Guided self-reflection and direct feedback are well-established strategies to facilitate learning in simulation-based education (SBE). These strategies are also commonly used in faculty development programs, to enhance learning for both basic or continuous training of SBE-instructors.
There are several facilitator feedback ratings tools, developed to measure debriefing quality. Although these tools serve their purpose well, they are difficult to apply in formative contexts, and only address the debriefing component. Considering this need, a non-rating tool with an overarching structure was developed: SShADoW – Supervising Simulation And Debriefing Wisely.
What is SShADoW?
SShADoW is a standardised guiding tool (cognitive aid) that supports instructor-trainers throughout the process of supervising (or shadowing) simulation and debriefing activities. Its aim is to provide guidance for a structured and standardised reflective conversation on the simulation experience. SShaDoW is compiled in 2-pages and includes diagrammatic representations of each section, for easier interpretation and application.
How to use SShaDoW?
The tool was structured to cover the most relevant aspects of a simulation activity, including all phases (from scenario design to debriefing – see the “egg” model [Fig 2]), through an integrative but flexible approach. SShADoW was primarily developed to be used during simulation instructor courses, although it is expected to be also applicable in longitudinal faculty development programs or as a self-development strategy.

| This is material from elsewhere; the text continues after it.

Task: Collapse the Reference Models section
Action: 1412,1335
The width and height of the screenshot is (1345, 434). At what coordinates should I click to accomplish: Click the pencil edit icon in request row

As in any SBE activity, psychological safety should be guaranteed: the application of this guidance tool should be agreed upon and discussion should be handled with appropriate confidentiality. It is recommended to determine the observation focus before the activity. The tool was sectionally structured, to be adaptable to a course program (e.g. allows focus on specific aspects or the overall activity, based on the learning objectives) or adaptable to individual learner needs (e.g. peer-feedback with previous agreement on the aspects to discuss). See examples of use below.
After the observation, a dialogue between the involved persons should elaborate on the established/agreed key issues. The supervisor is free to choose any underlying model for structuring the conversation, alternating guided self-reflection and directive feedback.
Directive feedback is particularly useful to provide objective guidance (e.g. structured briefing; time-management; etc), allowing a timely discussion. It is also useful with novice learners that lack knowledge and experience in a certain topic and for whom self-reflection can be difficult to achieve.